Friday, December 15, 2006

Plato

Histories of western philosophy always seem to start with Plato (even when they're talking Socrates almost everything we know about him came from Plato) and that is where The Passion of the Western Mind starts too. The books don't start with Plato because we don't know anything before that, but because, apparently, Plato represents a big shift in thought up to that time. Prior to Plato philosophic thinking was pretty much based on the gods. When you wanted to talk about mind, you'd talk about Athena. If sexuality was the topic, you talked about Aphrodite. The concepts were the gods. Plato makes a shift.
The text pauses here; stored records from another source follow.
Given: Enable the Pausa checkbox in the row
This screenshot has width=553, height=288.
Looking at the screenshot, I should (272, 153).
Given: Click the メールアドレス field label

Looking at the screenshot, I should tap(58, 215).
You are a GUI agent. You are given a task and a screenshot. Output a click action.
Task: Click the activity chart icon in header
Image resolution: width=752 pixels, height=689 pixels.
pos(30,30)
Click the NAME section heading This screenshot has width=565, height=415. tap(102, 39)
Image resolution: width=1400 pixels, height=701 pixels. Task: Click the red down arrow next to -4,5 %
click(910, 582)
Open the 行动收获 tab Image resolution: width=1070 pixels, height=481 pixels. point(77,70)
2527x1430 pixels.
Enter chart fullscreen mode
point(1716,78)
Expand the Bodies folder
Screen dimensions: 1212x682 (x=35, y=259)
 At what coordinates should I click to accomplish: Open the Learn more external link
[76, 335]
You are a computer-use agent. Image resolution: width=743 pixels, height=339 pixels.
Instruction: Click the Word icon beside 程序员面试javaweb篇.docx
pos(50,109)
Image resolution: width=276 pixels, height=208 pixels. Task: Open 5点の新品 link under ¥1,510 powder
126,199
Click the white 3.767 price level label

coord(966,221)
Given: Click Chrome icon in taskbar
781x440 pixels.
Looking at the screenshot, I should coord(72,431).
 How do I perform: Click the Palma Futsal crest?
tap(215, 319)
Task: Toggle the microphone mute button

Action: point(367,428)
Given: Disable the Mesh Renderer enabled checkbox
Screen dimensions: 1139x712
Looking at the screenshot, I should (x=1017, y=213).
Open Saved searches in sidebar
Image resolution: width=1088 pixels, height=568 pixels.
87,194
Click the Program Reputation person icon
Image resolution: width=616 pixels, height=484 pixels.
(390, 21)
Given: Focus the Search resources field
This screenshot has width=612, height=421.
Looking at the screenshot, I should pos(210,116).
While he still uses the gods and the language associated with them, he insists that the concepts, the Forms, Ideas, Archetypes, are not the gods, but exist in their own right, separate from the gods. This is huge. It's like the separation of church and state, only it's the separation of gods and ideas. Plato uses Idea, Form and Archetype interchangeably. Plato's use of Archetype is not Jungian or symbolic, it is an actual thing. For convenience, I'm going to use Form here. What is a Form? Forms "possess a quality of being, a degree of reality, that is superior to that of the concrete world." They are not abstractions made up from generalizing particulars. A Form is a fundamental, an essence. The world is informed by Forms, but while Forms manifest themselves in time they are also timeless. For instance, Truth is a Form. When we say something is true, in Plato's thinking something is as true as the extent to which Truth is present in it. Same goes for Beauty or Good or Evil. A Form is absolute. Plato believed absolutes were necessary to keep the world from sliding into relativism. Because Forms are absolute, they are also universal. The universal transcends the particular and is immortal and unchanging. As a result, Plato believed that sensory knowledge could not be trusted. Sensory knowledge is subjective and thus has no foundation in the absolute. Forms can also be viewed from the perspective of being and becoming. Form is being because being is. All else is becoming because it is always in flux. Plato also loved math. To him, math is a graphic demonstration of Form. Plato understood the physical world "to be organized in accordance with the mathematical Ideas of number and geometry." I completely disagree with Plato, but what I find interesting is how much of Plato we still find in the world. Well over 2,000 years later, we are still arguing with him.